▶ _INSTRUCTIONS FOR THE TASK_
Revise the material below by replacing every "The height and width of the screenshot is" with "The screenshot's height and width are" and leaving everything else unchanged.

* Begin INPUT FOR THIS TASK *

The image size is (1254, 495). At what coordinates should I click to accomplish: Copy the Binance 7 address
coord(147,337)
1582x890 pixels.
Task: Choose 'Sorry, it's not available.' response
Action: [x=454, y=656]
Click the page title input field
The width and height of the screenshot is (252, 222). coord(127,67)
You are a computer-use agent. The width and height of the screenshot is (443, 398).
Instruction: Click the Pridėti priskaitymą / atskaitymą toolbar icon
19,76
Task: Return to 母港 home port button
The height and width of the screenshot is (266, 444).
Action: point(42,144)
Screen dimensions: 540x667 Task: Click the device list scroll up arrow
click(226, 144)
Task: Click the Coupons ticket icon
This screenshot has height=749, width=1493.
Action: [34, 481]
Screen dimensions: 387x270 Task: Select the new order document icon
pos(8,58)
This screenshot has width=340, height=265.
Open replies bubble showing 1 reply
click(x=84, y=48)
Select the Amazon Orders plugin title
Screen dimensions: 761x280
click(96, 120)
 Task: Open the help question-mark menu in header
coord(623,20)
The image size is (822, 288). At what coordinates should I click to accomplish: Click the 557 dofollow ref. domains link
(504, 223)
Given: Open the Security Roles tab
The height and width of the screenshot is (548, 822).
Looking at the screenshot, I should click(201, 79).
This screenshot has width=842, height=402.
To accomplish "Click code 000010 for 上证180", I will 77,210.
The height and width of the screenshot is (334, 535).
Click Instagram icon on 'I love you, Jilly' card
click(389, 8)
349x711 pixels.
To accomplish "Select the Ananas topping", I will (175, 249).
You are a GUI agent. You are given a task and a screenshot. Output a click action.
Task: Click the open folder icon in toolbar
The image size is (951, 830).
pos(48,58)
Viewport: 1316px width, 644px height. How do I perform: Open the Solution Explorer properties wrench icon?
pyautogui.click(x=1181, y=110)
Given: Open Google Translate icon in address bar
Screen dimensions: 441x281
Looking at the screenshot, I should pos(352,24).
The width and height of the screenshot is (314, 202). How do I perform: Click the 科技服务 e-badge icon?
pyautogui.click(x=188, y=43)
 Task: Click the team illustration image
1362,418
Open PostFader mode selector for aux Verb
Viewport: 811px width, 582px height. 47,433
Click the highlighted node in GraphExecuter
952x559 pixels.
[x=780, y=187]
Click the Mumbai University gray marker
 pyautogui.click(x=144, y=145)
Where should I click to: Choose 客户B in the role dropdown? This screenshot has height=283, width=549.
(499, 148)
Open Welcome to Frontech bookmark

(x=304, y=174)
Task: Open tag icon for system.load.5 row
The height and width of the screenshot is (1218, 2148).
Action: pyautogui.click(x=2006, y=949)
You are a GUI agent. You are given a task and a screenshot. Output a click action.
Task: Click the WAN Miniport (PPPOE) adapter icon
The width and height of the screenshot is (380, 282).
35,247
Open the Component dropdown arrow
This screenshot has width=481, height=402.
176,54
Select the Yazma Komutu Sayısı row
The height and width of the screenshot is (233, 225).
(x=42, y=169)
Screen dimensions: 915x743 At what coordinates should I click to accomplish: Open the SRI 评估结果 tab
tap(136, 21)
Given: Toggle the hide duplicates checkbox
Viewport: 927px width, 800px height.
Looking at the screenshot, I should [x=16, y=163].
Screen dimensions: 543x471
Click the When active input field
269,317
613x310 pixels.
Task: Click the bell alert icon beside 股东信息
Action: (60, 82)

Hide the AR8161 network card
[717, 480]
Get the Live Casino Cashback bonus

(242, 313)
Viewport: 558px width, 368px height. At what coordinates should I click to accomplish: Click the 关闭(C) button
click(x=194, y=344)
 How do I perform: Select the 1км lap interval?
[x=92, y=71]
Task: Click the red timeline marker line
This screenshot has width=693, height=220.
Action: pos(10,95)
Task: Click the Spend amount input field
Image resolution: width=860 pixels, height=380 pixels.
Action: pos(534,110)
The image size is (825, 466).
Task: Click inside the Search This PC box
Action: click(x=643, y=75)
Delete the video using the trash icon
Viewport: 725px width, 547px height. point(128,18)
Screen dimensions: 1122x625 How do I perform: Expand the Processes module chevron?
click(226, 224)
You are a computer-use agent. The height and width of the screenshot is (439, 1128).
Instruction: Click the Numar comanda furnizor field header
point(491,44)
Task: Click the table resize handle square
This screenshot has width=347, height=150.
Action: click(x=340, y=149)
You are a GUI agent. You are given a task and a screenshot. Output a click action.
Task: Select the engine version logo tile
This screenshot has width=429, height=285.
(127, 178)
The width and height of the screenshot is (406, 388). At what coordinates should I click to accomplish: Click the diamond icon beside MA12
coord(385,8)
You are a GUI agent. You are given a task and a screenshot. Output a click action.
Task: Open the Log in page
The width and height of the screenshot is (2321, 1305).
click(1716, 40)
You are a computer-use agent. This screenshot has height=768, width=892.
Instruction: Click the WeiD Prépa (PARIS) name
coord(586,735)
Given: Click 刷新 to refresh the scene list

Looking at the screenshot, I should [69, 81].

* End INPUT FOR THIS TASK *

▶ _SOLUTION_
The image size is (1254, 495). At what coordinates should I click to accomplish: Copy the Binance 7 address
coord(147,337)
1582x890 pixels.
Task: Choose 'Sorry, it's not available.' response
Action: [x=454, y=656]
Click the page title input field
The width and height of the screenshot is (252, 222). coord(127,67)
You are a computer-use agent. The width and height of the screenshot is (443, 398).
Instruction: Click the Pridėti priskaitymą / atskaitymą toolbar icon
19,76
Task: Return to 母港 home port button
The screenshot's height and width are (266, 444).
Action: point(42,144)
Screen dimensions: 540x667 Task: Click the device list scroll up arrow
click(226, 144)
Task: Click the Coupons ticket icon
This screenshot has height=749, width=1493.
Action: [34, 481]
Screen dimensions: 387x270 Task: Select the new order document icon
pos(8,58)
This screenshot has width=340, height=265.
Open replies bubble showing 1 reply
click(x=84, y=48)
Select the Amazon Orders plugin title
Screen dimensions: 761x280
click(96, 120)
 Task: Open the help question-mark menu in header
coord(623,20)
The image size is (822, 288). At what coordinates should I click to accomplish: Click the 557 dofollow ref. domains link
(504, 223)
Given: Open the Security Roles tab
The screenshot's height and width are (548, 822).
Looking at the screenshot, I should click(201, 79).
This screenshot has width=842, height=402.
To accomplish "Click code 000010 for 上证180", I will 77,210.
The screenshot's height and width are (334, 535).
Click Instagram icon on 'I love you, Jilly' card
click(389, 8)
349x711 pixels.
To accomplish "Select the Ananas topping", I will (175, 249).
You are a GUI agent. You are given a task and a screenshot. Output a click action.
Task: Click the open folder icon in toolbar
The image size is (951, 830).
pos(48,58)
Viewport: 1316px width, 644px height. How do I perform: Open the Solution Explorer properties wrench icon?
pyautogui.click(x=1181, y=110)
Given: Open Google Translate icon in address bar
Screen dimensions: 441x281
Looking at the screenshot, I should pos(352,24).
The width and height of the screenshot is (314, 202). How do I perform: Click the 科技服务 e-badge icon?
pyautogui.click(x=188, y=43)
 Task: Click the team illustration image
1362,418
Open PostFader mode selector for aux Verb
Viewport: 811px width, 582px height. 47,433
Click the highlighted node in GraphExecuter
952x559 pixels.
[x=780, y=187]
Click the Mumbai University gray marker
 pyautogui.click(x=144, y=145)
Where should I click to: Choose 客户B in the role dropdown? This screenshot has height=283, width=549.
(499, 148)
Open Welcome to Frontech bookmark

(x=304, y=174)
Task: Open tag icon for system.load.5 row
The screenshot's height and width are (1218, 2148).
Action: pyautogui.click(x=2006, y=949)
You are a GUI agent. You are given a task and a screenshot. Output a click action.
Task: Click the WAN Miniport (PPPOE) adapter icon
The width and height of the screenshot is (380, 282).
35,247
Open the Component dropdown arrow
This screenshot has width=481, height=402.
176,54
Select the Yazma Komutu Sayısı row
The screenshot's height and width are (233, 225).
(x=42, y=169)
Screen dimensions: 915x743 At what coordinates should I click to accomplish: Open the SRI 评估结果 tab
tap(136, 21)
Given: Toggle the hide duplicates checkbox
Viewport: 927px width, 800px height.
Looking at the screenshot, I should [x=16, y=163].
Screen dimensions: 543x471
Click the When active input field
269,317
613x310 pixels.
Task: Click the bell alert icon beside 股东信息
Action: (60, 82)

Hide the AR8161 network card
[717, 480]
Get the Live Casino Cashback bonus

(242, 313)
Viewport: 558px width, 368px height. At what coordinates should I click to accomplish: Click the 关闭(C) button
click(x=194, y=344)
 How do I perform: Select the 1км lap interval?
[x=92, y=71]
Task: Click the red timeline marker line
This screenshot has width=693, height=220.
Action: pos(10,95)
Task: Click the Spend amount input field
Image resolution: width=860 pixels, height=380 pixels.
Action: pos(534,110)
The image size is (825, 466).
Task: Click inside the Search This PC box
Action: click(x=643, y=75)
Delete the video using the trash icon
Viewport: 725px width, 547px height. point(128,18)
Screen dimensions: 1122x625 How do I perform: Expand the Processes module chevron?
click(226, 224)
You are a computer-use agent. The screenshot's height and width are (439, 1128).
Instruction: Click the Numar comanda furnizor field header
point(491,44)
Task: Click the table resize handle square
This screenshot has width=347, height=150.
Action: click(x=340, y=149)
You are a GUI agent. You are given a task and a screenshot. Output a click action.
Task: Select the engine version logo tile
This screenshot has width=429, height=285.
(127, 178)
The width and height of the screenshot is (406, 388). At what coordinates should I click to accomplish: Click the diamond icon beside MA12
coord(385,8)
You are a GUI agent. You are given a task and a screenshot. Output a click action.
Task: Open the Log in page
The width and height of the screenshot is (2321, 1305).
click(1716, 40)
You are a computer-use agent. This screenshot has height=768, width=892.
Instruction: Click the WeiD Prépa (PARIS) name
coord(586,735)
Given: Click 刷新 to refresh the scene list

Looking at the screenshot, I should [69, 81].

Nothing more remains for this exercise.